Another source of pride

The Kansas basketball team’s academic standing is its own cause for celebration.

The 2001-2002 Kansas University basketball team has provided its backers much to be pleased about. One of the major sources of pride, however, is academic rather than athletic. Graduation rates for men’s basketball at KU are higher than for the other teams in this weekend’s NCAA Final Four, and well up on the list of the nation’s top basketball powers.

According to the latest NCAA reports, completed in 2001, the four-year average graduation rate for students entering the KU men’s program from 1991 to 1994 was 64 percent. Overall, KU’s graduation rate for the entire student body for a comparable four-year period was 54 percent, 10 points lower.

KU’s team rate was topped by only one other university that made the Sweet 16 in this year’s tournament. Duke’s rate was 73 percent. Leading the way for all 65 schools that began the 2002 tournament was Stanford, with a flawless 100 percent.

Comparable percentages for the three other Final Four universities: Indiana, 43 percent; Maryland, 19 percent; Oklahoma 0 percent.

KU Chancellor Robert Hemenway wisely wasted no time in making another point about the basketball players’ classroom performance, stressing that KU graduation rates aren’t the result of special, less-challenging programs designed for athletes.

“Everybody knows that if you go to KU, you’re not going to be put in a jock-degree track,” the chancellor said. “You’ll have to go to class and study to be a basketball player at KU.”

Coach Roy Williams and his staff have consistently maintained a zero-tolerance approach to academic slackers.
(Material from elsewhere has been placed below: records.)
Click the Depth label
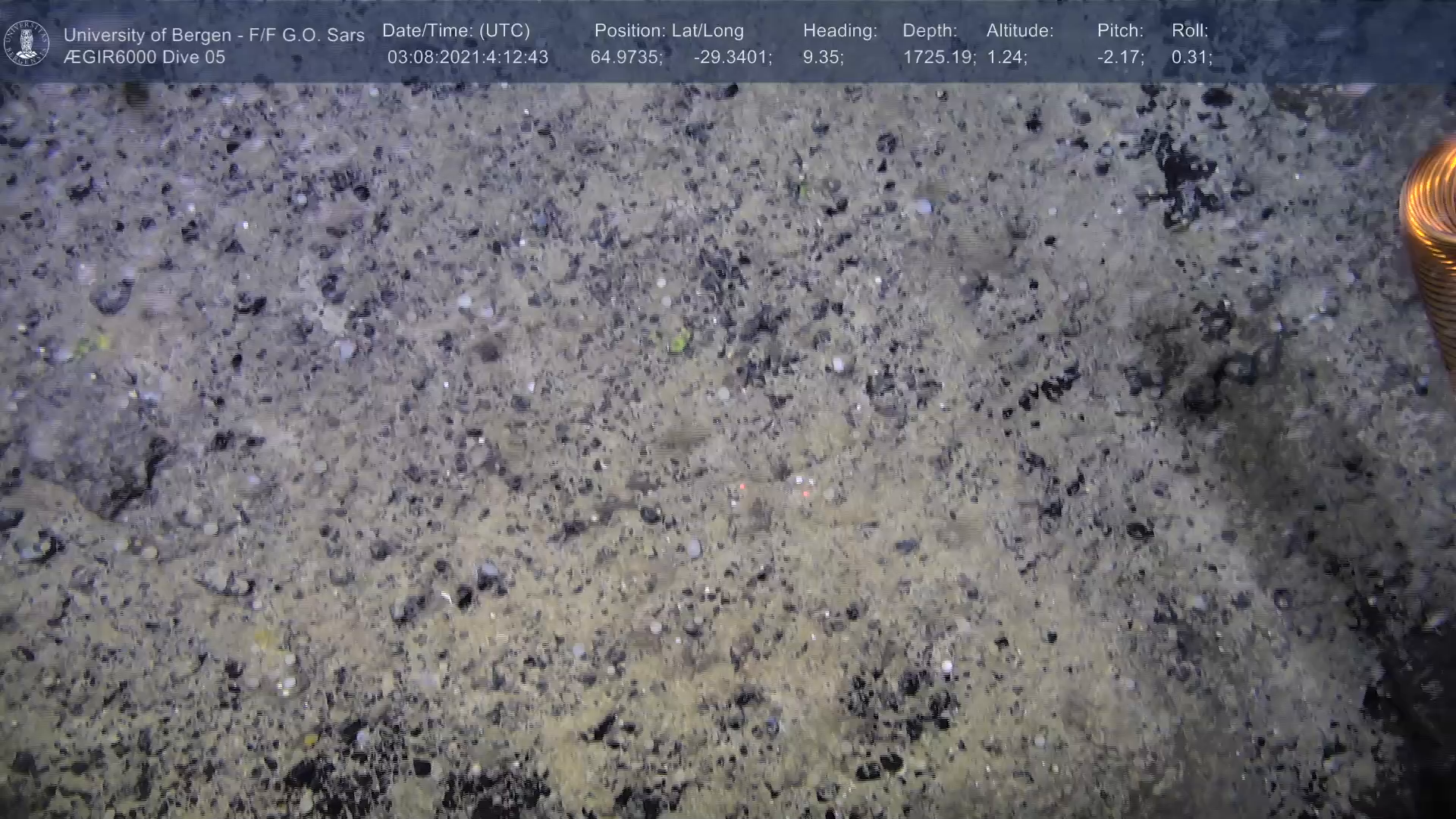The image size is (1456, 819). coord(930,31)
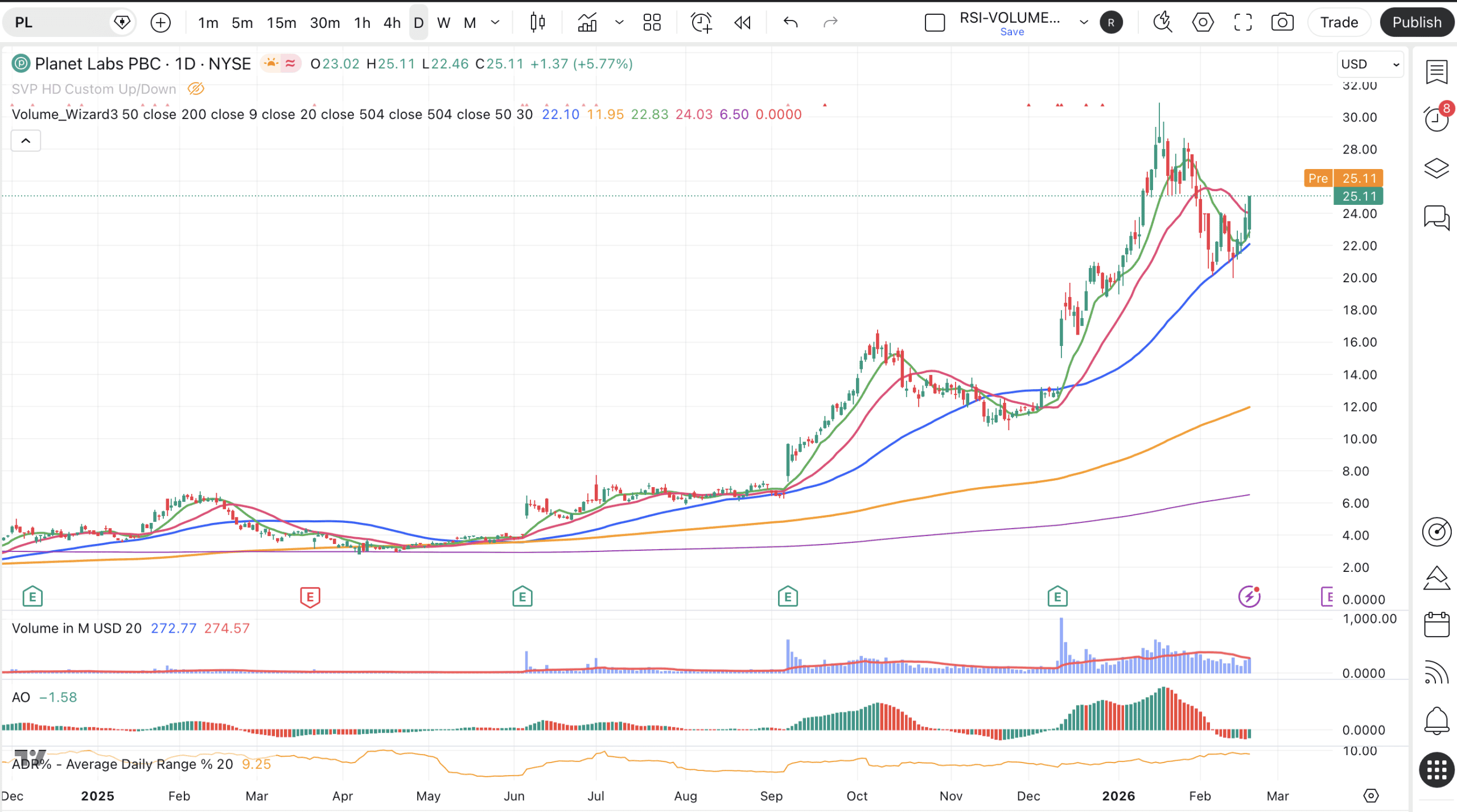Viewport: 1457px width, 812px height.
Task: Toggle the layout checkbox beside RSI-VOLUME
Action: point(935,23)
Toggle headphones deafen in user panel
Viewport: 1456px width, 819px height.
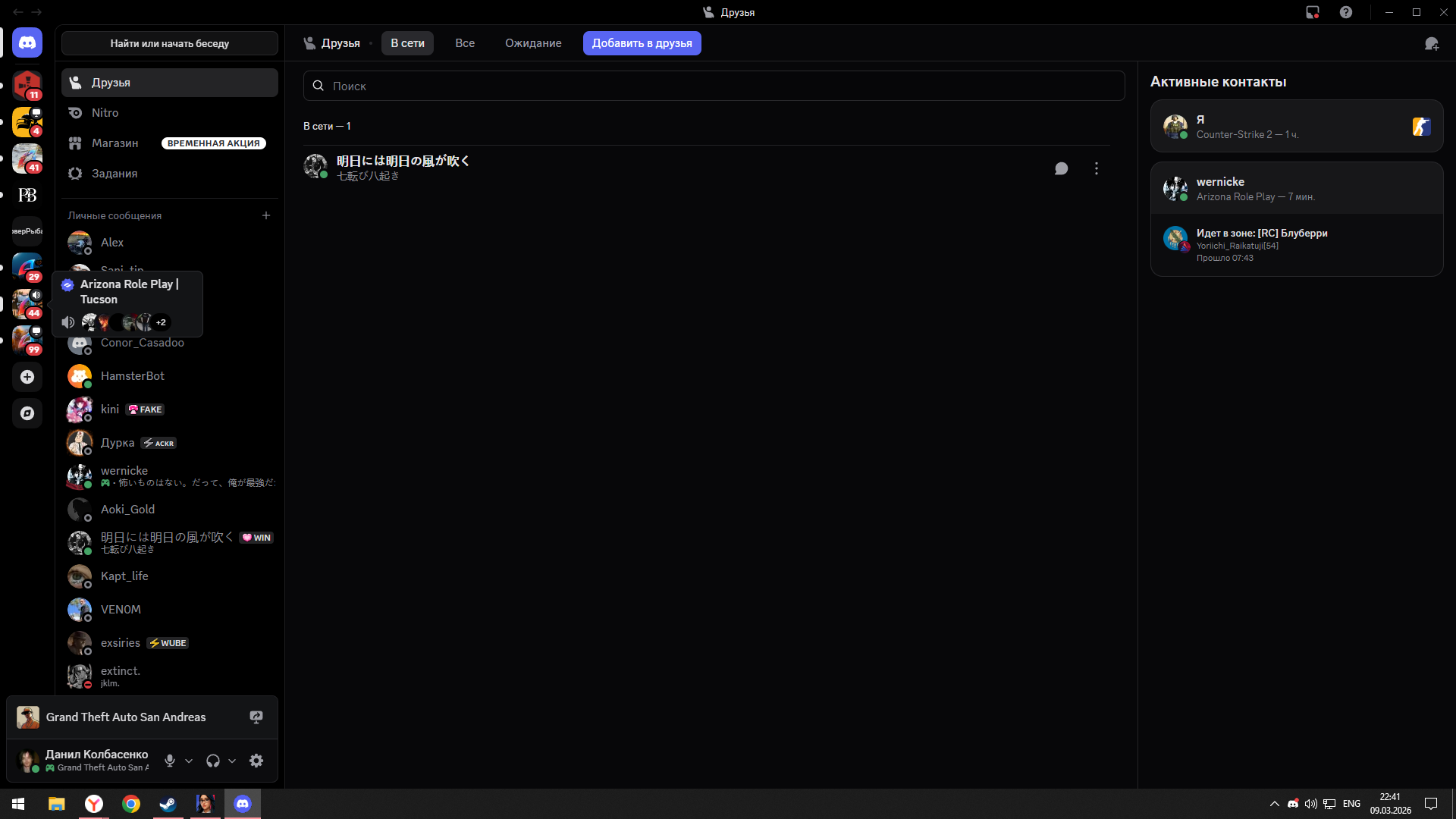(213, 761)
They penalize young men who miss classes without legitimate excuses and have been known to deny players road trips when they failed to attend.

One of Williams’ finest KU teams was the 1996-97 group that wound up with a glittering 34-2 record. Too often overlooked when statisticians reflect on the accomplishments of this team is that there were six seniors on that roster and all six of them marched down “the Hill” to get their diplomas that spring. They were Jacque Vaughn, Jerod Haase, Scot Pollard, B.J. Williams, Joel Branstrom and Steve Ransom.

The Kansas basketball program has a way of making even casual sports fans beam, because of the favorable light it casts upon the school, the community of Lawrence and the state. All followers, casual and fanatic, also can hold their heads high when the subject of academics comes up.